SVS Documentation
John Strawn
10 September 1987
Here are the operations to be done.
do x1,baz
move x:(r1),x0
tfr x0,b x:(r1)+n1,y0
tst b
jle foo
mac x0,y0,a
jmp bar
foo mac -x0,y0,a
bar nop
baz nop
Remember the restrictions on DO loops. If you omit the nop at
bar, and you jump to baz after the first mac, then you'll jump
past the end of the loop.
This can be rearranged as follows:
; pipeline setup
clr a
move x:(r1),x0
tfr x0,b x:(r1)+n1,y0
; inner loop
do x1,baz1
tst b
jle foo1
mac x0,y0,a x:(r1),x0
jmp bar1
foo1 mac -x0,y0,a x:(r1),x0
bar1 tfr x0,b x:(r1)+n1,y0
baz1 nop
Here is another possibility. Here, we always calculate the
negative of A[n], where A is the input vector. If A[n]<0, then we
transfer it into y0, overwriting the original A[n] there.

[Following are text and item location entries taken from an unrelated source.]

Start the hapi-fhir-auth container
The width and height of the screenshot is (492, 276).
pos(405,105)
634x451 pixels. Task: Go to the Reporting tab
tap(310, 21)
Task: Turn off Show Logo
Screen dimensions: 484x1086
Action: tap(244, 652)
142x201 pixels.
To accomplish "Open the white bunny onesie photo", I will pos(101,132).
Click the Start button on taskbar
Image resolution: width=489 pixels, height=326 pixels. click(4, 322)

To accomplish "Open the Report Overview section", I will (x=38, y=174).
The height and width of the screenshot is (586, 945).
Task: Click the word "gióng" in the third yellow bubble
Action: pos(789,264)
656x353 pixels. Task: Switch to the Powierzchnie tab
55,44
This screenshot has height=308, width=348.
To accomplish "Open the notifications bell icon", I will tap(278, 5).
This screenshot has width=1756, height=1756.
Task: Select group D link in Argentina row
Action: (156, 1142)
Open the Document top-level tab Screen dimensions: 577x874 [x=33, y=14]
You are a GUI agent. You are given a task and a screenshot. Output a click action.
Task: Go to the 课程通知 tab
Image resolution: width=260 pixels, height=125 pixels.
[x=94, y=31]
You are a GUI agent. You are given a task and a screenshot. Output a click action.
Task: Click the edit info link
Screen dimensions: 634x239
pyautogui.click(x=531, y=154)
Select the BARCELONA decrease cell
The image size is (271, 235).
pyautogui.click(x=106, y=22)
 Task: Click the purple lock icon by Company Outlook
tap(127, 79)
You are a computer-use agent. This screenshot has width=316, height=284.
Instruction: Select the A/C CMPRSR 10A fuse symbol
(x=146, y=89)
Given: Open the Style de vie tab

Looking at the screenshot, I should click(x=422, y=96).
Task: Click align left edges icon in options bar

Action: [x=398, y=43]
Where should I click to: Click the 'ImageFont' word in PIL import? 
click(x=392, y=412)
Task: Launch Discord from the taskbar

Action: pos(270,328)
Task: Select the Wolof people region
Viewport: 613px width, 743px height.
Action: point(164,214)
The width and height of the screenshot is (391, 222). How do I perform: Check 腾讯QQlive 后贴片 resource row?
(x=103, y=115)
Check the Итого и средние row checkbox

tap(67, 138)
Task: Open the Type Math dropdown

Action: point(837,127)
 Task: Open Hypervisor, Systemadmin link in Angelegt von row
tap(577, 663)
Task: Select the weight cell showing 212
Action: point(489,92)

The
multiply that's done will result in a negative product, which is
smoothly accumulated.
do x1,baz2
move x:(r1),b
neg b x:(r1),x0
tst b x:(r1)+n1,y0
jle foo2
move b1,y0
foo2 mac x0,y0,a
baz2 nop
This can be arranged as follows:
; pipeline setup
move x:(r1),b
; inner loop
do x1,baz2
neg b x:(r1),x0
tst b x:(r1)+n1,y0
jle foo2
move b1,y0
foo2 mac x0,y0,a x:(r1),b
baz2 nop
Here is a third solution:
do x1,baz3
move x:(r1),b
move x:(r1),y0
neg b x:(r1),x0
jclr #23,x:(r1)+n1,foo3
move b,y0
foo3 mac x0,y0,a
baz3 nop
This can be rearranged as follows:
move x:(r1),b
clr a
do x1,baz3
move x:(r1),y0
neg b x:(r1),x0
jclr #23,x:(r1)+n1,foo3
move b,y0
foo3 mac x0,y0,a x:(r1),b
baz3 nop
Tests with the simulator give the following results:
Method Positive no. Negative no.
1 9 6
2 6 7
3 6 7
I chose to implement the second method, since its pipeline setup
is cleaner. Both methods 2 and 3 take 5 instructions inside the
loop, so there's no difference there.